今日から夫の白鳥撮影記録から綺麗な写真を少しずつご紹介します。
標題は、おなじみ、近藤 誠医師の本です。
「がん」に関する情報・解説は今まで散々ご紹介したので、
今回は「終末期の治療について」をメモします。
具合が悪くなって、入院すると、「点滴治療は当たり前」のようですが、
こんな状況も有り得るらしい、ということをメモしておきます。
P.54 転移がある「がん」は、放置した場合も、治療した場合でも、やがて
終末期を迎えます。このとき、水分補給・栄養補給という名目で点滴注射が
行われますが、それで患者はかえって苦しくなります。
これに対し、自然の成り行きに任せた場合には、諸臓器の機能が衰え、
食事がとれなくなり、痩せていき、尿量は少なく、呼吸は浅く、脈は弱くなり、
やがてロウソクの火が消えるように亡くなります。
= = =
- _課題の指示_: 本文抜粋の「標題は、おなじみ、近藤 誠医師の本です。」を含む語句から書き始め、「行われますが、それで患者はかえって苦しくなります。」の後で止めて、その範囲を一字一句違えずに書き写してください。 以下の記録は、本文抜粋とは別の出典から取ったものである。
= = =
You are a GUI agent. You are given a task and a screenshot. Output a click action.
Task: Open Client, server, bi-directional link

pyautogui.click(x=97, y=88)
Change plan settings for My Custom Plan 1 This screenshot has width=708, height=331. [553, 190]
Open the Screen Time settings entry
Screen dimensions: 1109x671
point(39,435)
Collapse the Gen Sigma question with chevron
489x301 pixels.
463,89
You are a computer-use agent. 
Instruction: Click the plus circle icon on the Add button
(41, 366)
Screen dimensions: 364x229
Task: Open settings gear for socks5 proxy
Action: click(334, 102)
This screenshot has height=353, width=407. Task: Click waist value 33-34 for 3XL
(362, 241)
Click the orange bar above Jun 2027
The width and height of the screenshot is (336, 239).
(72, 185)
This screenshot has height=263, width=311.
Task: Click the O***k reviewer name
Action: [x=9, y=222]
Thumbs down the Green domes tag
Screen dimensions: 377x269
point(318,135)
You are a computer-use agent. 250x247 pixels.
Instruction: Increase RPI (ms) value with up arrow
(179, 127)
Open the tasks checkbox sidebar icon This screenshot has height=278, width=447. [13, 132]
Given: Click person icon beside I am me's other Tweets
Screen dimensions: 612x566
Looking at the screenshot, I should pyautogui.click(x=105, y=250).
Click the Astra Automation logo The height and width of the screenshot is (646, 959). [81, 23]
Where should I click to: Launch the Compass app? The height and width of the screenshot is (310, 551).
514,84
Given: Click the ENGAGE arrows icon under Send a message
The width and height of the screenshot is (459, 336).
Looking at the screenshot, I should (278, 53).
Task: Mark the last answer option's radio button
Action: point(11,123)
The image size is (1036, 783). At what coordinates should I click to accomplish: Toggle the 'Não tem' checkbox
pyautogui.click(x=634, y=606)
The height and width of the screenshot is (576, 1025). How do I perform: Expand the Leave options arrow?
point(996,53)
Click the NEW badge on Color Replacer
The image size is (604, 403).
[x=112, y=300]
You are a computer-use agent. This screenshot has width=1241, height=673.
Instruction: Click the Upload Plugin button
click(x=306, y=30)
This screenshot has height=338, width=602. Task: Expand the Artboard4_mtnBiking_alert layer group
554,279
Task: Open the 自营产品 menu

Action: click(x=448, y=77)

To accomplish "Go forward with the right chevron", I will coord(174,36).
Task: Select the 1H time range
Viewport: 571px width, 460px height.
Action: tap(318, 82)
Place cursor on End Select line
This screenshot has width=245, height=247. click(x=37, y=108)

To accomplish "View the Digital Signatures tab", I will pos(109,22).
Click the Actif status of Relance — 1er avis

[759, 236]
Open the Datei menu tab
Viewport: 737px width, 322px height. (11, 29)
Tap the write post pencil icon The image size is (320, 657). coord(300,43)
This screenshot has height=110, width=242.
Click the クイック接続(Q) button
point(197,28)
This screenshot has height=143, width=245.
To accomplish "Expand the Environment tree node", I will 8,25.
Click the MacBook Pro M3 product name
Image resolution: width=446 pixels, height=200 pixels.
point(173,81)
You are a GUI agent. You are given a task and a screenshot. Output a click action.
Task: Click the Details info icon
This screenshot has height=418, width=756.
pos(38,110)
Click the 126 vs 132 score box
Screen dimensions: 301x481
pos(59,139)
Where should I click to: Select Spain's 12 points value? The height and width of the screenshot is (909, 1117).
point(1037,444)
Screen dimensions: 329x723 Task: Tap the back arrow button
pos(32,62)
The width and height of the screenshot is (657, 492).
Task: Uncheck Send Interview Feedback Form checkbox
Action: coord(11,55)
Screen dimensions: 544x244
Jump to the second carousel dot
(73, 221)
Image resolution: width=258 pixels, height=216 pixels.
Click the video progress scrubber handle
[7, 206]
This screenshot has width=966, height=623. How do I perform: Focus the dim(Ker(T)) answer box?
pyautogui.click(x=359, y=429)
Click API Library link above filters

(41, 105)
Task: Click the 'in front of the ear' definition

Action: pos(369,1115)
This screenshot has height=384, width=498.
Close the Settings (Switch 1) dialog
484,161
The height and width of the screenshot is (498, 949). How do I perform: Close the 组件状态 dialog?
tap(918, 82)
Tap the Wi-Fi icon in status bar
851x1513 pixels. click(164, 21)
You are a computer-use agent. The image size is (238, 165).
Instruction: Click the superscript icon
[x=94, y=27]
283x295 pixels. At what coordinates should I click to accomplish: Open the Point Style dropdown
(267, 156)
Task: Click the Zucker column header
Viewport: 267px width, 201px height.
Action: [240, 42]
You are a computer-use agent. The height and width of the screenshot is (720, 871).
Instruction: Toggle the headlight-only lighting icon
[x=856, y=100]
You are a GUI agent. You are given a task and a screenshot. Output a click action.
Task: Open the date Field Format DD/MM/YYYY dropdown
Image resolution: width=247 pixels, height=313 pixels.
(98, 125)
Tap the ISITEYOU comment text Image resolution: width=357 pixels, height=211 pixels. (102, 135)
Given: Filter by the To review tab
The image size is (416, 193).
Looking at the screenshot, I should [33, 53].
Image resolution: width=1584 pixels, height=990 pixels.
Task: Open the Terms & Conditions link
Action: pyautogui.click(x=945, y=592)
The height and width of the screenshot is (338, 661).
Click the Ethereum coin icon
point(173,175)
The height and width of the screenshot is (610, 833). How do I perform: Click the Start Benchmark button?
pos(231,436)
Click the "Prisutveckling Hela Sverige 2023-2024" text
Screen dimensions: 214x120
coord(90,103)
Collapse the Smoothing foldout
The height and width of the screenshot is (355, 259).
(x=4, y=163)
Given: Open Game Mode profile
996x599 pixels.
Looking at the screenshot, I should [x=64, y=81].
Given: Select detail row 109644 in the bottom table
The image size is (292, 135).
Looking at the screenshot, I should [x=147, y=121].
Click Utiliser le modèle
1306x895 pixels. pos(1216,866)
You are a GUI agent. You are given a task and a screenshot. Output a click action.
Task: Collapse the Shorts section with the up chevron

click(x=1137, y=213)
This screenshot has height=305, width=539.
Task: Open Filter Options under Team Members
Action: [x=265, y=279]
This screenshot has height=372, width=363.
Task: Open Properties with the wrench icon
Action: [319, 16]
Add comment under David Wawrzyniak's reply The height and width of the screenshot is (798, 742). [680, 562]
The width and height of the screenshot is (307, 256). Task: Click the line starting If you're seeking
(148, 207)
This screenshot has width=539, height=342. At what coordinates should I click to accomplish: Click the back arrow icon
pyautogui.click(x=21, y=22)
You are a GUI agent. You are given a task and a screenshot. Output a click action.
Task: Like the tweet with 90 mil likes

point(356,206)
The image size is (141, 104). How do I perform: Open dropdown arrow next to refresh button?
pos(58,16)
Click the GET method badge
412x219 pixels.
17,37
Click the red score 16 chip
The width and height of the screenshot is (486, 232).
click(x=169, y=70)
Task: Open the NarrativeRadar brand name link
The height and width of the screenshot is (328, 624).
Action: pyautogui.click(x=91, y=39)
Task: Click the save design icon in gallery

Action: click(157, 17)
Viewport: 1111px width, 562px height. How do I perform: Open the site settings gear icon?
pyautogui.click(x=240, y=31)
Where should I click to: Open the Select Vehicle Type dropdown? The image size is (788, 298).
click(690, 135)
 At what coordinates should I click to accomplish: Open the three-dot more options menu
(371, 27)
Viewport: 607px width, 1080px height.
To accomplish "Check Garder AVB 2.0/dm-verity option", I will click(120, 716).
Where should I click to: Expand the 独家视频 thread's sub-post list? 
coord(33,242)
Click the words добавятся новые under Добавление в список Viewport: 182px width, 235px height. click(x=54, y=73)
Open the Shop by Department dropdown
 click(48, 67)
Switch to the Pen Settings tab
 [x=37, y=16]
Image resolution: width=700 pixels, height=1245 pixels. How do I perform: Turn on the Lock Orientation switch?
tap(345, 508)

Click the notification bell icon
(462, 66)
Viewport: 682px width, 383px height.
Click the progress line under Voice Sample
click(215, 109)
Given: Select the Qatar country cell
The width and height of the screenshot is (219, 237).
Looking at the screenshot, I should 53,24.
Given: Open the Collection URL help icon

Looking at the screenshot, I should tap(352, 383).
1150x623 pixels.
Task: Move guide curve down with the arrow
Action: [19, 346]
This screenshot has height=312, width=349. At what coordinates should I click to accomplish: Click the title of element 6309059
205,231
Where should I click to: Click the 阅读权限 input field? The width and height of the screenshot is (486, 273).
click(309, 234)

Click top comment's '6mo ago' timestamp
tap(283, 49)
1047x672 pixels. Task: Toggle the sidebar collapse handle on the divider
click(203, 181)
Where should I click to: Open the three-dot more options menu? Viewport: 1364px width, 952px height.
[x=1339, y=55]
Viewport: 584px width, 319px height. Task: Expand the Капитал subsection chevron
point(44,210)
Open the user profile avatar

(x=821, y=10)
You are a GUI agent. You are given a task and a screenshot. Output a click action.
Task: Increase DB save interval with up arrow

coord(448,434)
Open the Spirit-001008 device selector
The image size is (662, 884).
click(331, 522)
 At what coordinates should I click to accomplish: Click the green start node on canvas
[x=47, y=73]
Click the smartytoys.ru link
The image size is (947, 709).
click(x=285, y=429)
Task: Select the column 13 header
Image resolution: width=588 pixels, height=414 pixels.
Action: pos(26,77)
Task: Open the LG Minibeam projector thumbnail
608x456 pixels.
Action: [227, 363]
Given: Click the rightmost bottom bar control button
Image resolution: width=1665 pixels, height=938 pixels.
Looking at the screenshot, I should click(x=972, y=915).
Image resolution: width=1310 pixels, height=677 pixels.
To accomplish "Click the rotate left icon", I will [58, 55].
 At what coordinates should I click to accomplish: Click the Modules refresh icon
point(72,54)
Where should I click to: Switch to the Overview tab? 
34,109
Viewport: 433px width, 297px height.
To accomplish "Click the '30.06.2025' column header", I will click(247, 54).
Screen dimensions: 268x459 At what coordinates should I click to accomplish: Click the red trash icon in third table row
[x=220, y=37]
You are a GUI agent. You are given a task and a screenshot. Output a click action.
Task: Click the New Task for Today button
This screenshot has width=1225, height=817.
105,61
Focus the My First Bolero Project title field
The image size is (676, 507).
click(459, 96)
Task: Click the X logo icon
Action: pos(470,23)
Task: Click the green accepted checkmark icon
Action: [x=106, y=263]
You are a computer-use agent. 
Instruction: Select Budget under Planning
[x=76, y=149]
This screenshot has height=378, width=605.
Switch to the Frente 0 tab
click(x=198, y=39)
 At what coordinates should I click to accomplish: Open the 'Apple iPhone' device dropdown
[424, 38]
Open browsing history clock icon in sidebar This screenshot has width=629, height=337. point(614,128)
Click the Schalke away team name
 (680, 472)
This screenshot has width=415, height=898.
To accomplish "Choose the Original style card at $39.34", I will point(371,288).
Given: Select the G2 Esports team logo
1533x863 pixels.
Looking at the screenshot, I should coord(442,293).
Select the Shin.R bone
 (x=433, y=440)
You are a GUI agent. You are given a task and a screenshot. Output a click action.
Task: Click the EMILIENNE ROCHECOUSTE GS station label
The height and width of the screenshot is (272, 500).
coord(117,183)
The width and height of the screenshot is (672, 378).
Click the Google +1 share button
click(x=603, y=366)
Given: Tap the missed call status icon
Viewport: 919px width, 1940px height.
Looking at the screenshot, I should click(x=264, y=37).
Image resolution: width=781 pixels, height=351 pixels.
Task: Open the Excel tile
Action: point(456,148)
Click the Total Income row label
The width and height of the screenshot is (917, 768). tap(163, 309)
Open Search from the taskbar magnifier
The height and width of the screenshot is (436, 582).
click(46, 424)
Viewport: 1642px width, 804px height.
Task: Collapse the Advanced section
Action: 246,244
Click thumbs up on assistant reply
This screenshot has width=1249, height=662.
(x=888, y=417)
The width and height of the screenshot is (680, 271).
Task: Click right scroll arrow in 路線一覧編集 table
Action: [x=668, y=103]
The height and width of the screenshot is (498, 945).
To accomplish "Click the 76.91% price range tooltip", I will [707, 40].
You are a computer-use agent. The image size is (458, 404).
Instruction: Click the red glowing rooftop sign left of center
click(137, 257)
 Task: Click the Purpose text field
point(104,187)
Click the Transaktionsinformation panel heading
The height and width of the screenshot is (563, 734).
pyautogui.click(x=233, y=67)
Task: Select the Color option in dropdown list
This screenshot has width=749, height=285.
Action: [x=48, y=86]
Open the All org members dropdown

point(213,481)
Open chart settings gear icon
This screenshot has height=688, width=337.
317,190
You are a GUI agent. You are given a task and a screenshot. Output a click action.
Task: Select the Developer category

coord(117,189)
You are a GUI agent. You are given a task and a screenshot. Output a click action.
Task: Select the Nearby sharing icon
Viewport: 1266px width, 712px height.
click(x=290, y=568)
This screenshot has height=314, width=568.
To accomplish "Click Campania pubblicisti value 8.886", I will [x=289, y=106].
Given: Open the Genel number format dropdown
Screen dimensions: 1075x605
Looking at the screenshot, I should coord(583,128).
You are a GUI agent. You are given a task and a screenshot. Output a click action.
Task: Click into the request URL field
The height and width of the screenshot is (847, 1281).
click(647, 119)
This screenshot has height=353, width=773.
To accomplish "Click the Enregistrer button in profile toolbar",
= = =
- _解答_:
標題は、おなじみ、近藤 誠医師の本です。
「がん」に関する情報・解説は今まで散々ご紹介したので、
今回は「終末期の治療について」をメモします。
具合が悪くなって、入院すると、「点滴治療は当たり前」のようですが、
こんな状況も有り得るらしい、ということをメモしておきます。
P.54 転移がある「がん」は、放置した場合も、治療した場合でも、やがて
終末期を迎えます。このとき、水分補給・栄養補給という名目で点滴注射が
行われますが、それで患者はかえって苦しくなります。